Frank
Posted: Tue Nov 15, 2011 6:10 pm
I thought I'd post this poem, which won Second Prize in the Open category at the Toolangi CJ Dennis Poetry Competition last weekend.
Frank
© Stephen Whiteside 23.03.2011
The apple of his parents’ eyes, he headed off to War.
He felt obliged to do his bit to even up the score.
A married man, he could have stayed. There was no expectation,
Yet still he felt he must perform his duty for the nation.
His parents lived in Hawthorn, and they lived the city life.
(Garry was the husband, and Roberta was his wife.)
They kept a sweet weekender, though, to top them up with gas,
A place they christened ‘Sunnyside’ in southern Sassafras.
Working for the Tramways, Garry had a host of chances
To place his hands on tramcars now retired from their dances.
He towed them to his paddocks where they settled in the loam,
And artists came, and loved them as a home away from home.
Frank took an office possy, but his heart just wasn’t in it.
It seemed to last an hour when it had only been a minute.
He chucked away his suit and tie. He headed for the hills,
And found, just like his parents, that it chased away his ills.
He took himself a berry farm. He found himself a bride,
And there they lived together down the road from ‘Sunnyside’.
The life was quite demanding. Almost every second night
He must take the fruit to market, and be there at morning light.
A writer name of Dennis in a tramcar took up camp.
Good comradeship and cheer relieved Toolangi’s cold and damp.
Although a decade older, he became good friends with Frank,
A happy circumstance that we have reason now to thank,
For Dennis wrote a novel - wrote a novel all in rhyme
About a chap named ‘Bill’ whose early life was steeped in crime,
But he took the ‘straight and narrow’ and became a real charmer
When he married, and became, like Frank, an honest berry farmer.
So Bill was Frank, or Frank was Bill - in part, at least, that’s true.
Then Frank went off to join the War, and vanished in the blue -
Killed at Mont St. Quentin in that desp’rate, deadly game.
For Garry and Roberta life could never be the same.
Gone now was the gaiety and joy of ‘Sunnyside’,
Replaced, instead, by misery, and sorrow’s sobbing tide;
Gone now Den’s bright banjo, gone the poetry and song.
Just stood two silent, aching hearts, where once a noisy throng.
Success arrived for Dennis, fame and fortune, adulation,
And through his words he fast became a hero of the nation.
If ever, though, you read the ‘Bloke’, leave something in your tank
For Garry and Roberta, and their dear beloved Frank.
Frank
© Stephen Whiteside 23.03.2011
The apple of his parents’ eyes, he headed off to War.
He felt obliged to do his bit to even up the score.
A married man, he could have stayed. There was no expectation,
Yet still he felt he must perform his duty for the nation.
His parents lived in Hawthorn, and they lived the city life.

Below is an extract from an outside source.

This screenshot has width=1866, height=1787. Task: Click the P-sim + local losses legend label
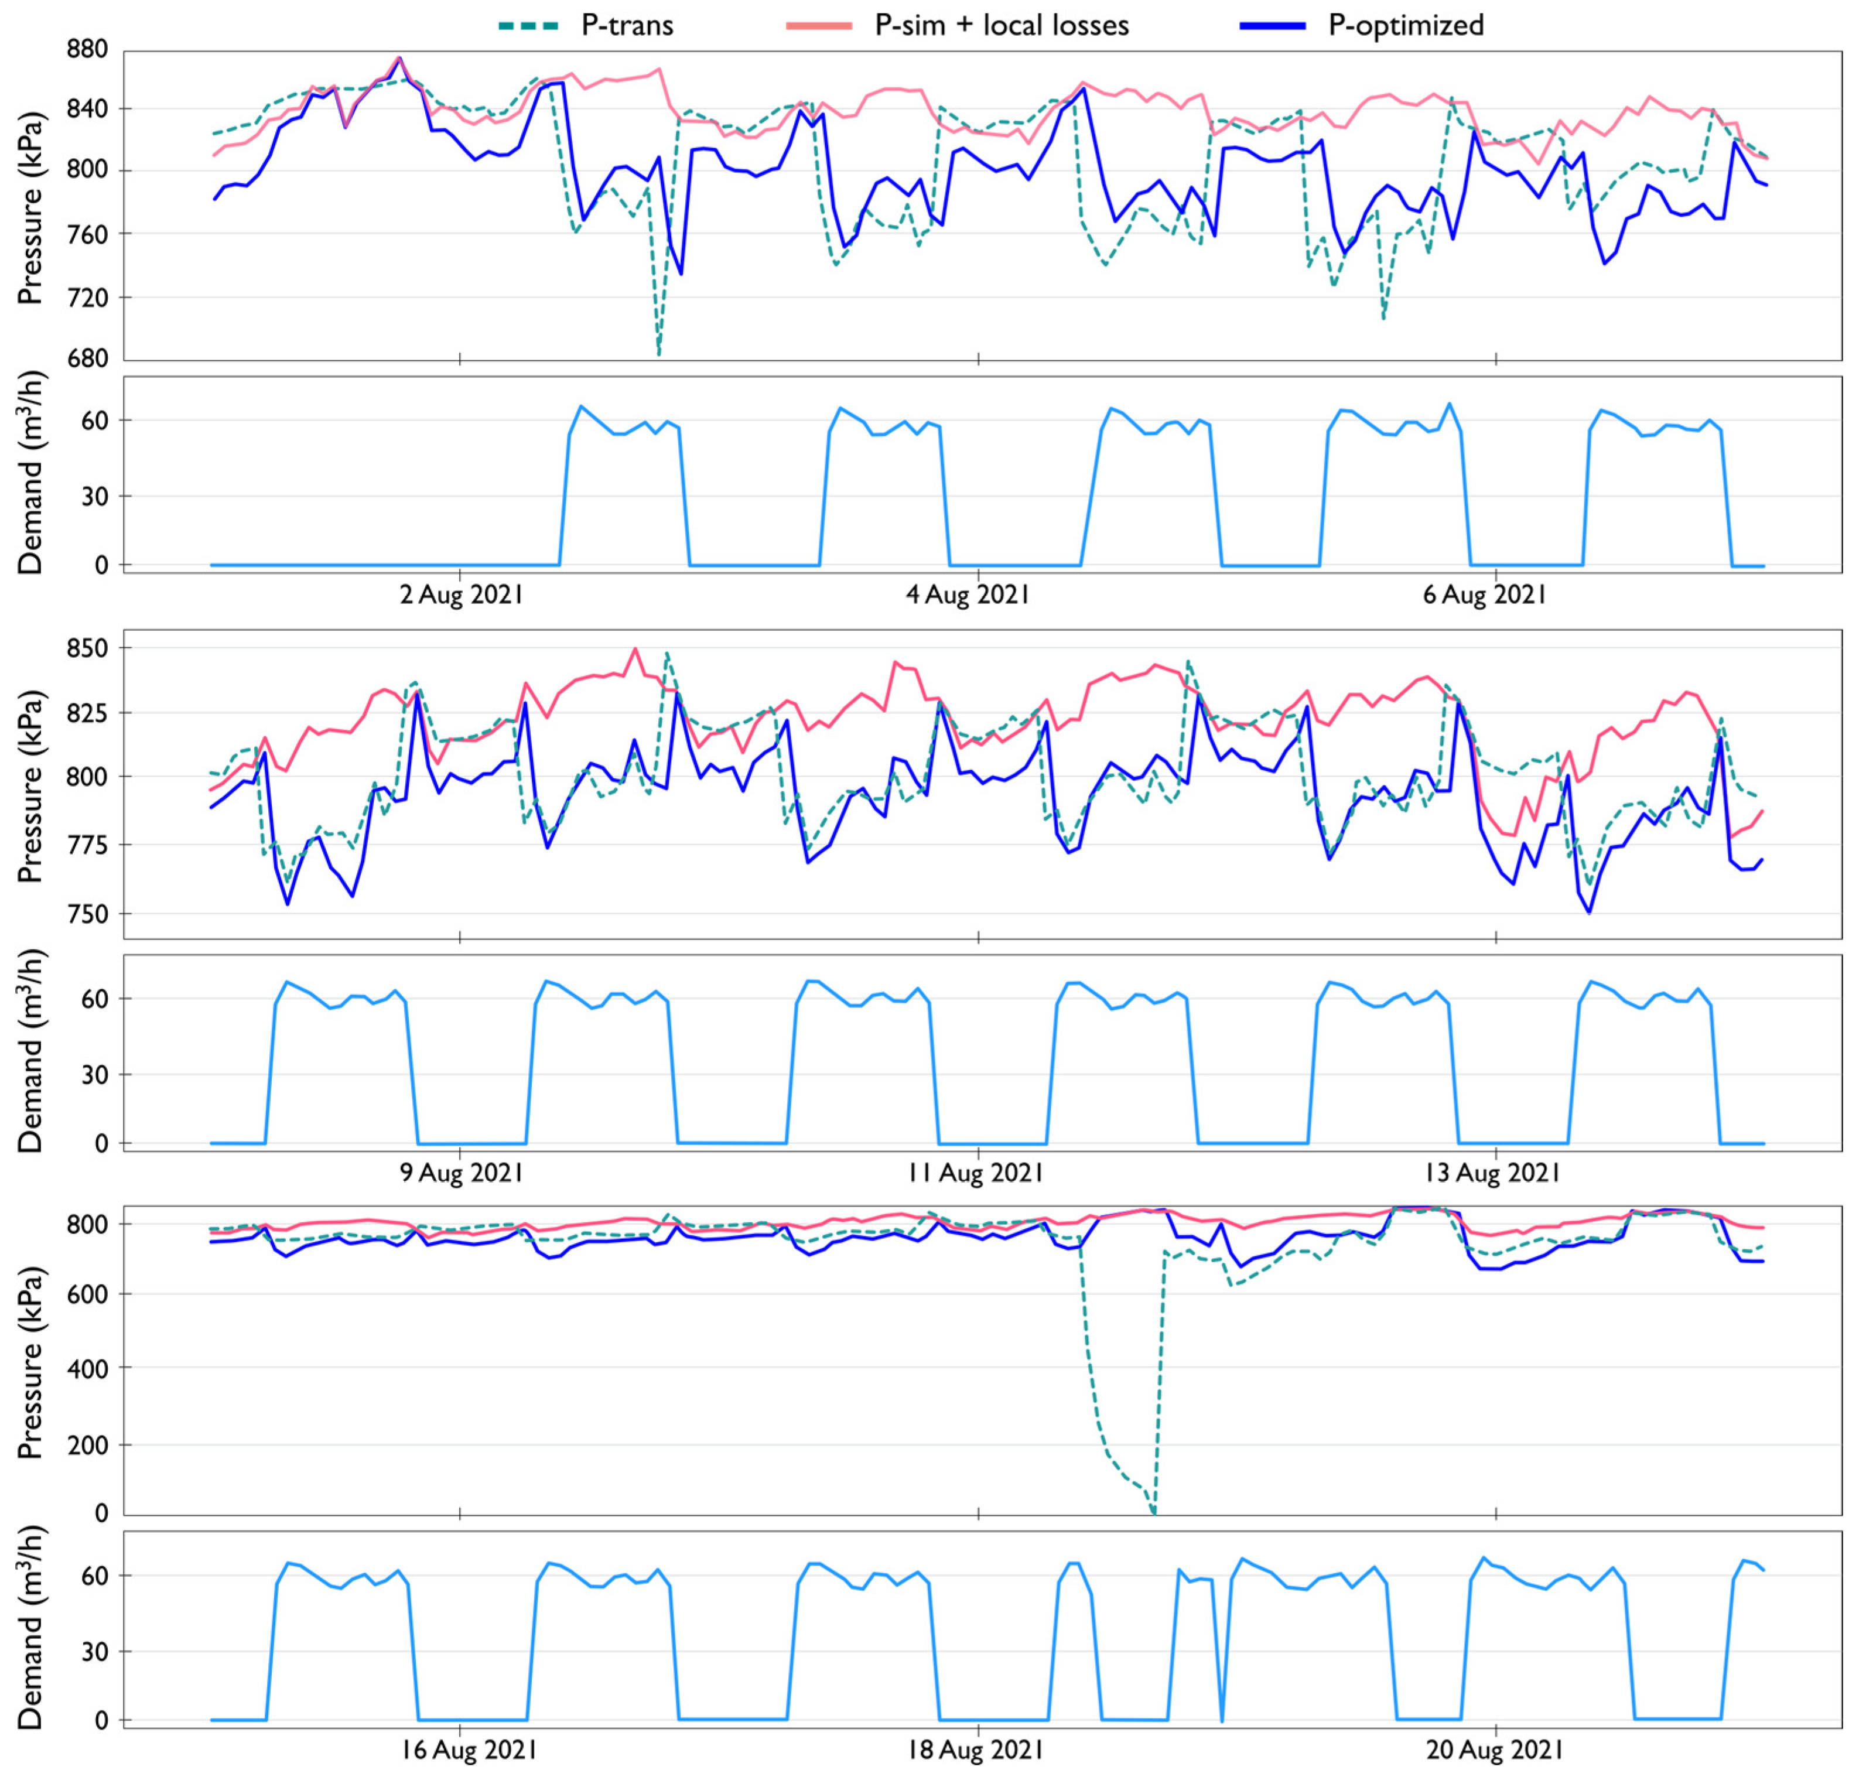[1002, 26]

(Garry was the husband, and Roberta was his wife.)
They kept a sweet weekender, though, to top them up with gas,
A place they christened ‘Sunnyside’ in southern Sassafras.
Working for the Tramways, Garry had a host of chances
To place his hands on tramcars now retired from their dances.
He towed them to his paddocks where they settled in the loam,
And artists came, and loved them as a home away from home.
Frank took an office possy, but his heart just wasn’t in it.
It seemed to last an hour when it had only been a minute.
He chucked away his suit and tie. He headed for the hills,
And found, just like his parents, that it chased away his ills.
He took himself a berry farm. He found himself a bride,
And there they lived together down the road from ‘Sunnyside’.
The life was quite demanding. Almost every second night
He must take the fruit to market, and be there at morning light.
A writer name of Dennis in a tramcar took up camp.
Good comradeship and cheer relieved Toolangi’s cold and damp.
Although a decade older, he became good friends with Frank,
A happy circumstance that we have reason now to thank,
For Dennis wrote a novel - wrote a novel all in rhyme
About a chap named ‘Bill’ whose early life was steeped in crime,
But he took the ‘straight and narrow’ and became a real charmer
When he married, and became, like Frank, an honest berry farmer.
So Bill was Frank, or Frank was Bill - in part, at least, that’s true.
Then Frank went off to join the War, and vanished in the blue -
Killed at Mont St. Quentin in that desp’rate, deadly game.
For Garry and Roberta life could never be the same.
Gone now was the gaiety and joy of ‘Sunnyside’,
Replaced, instead, by misery, and sorrow’s sobbing tide;
Gone now Den’s bright banjo, gone the poetry and song.
Just stood two silent, aching hearts, where once a noisy throng.
Success arrived for Dennis, fame and fortune, adulation,
And through his words he fast became a hero of the nation.
If ever, though, you read the ‘Bloke’, leave something in your tank
For Garry and Roberta, and their dear beloved Frank.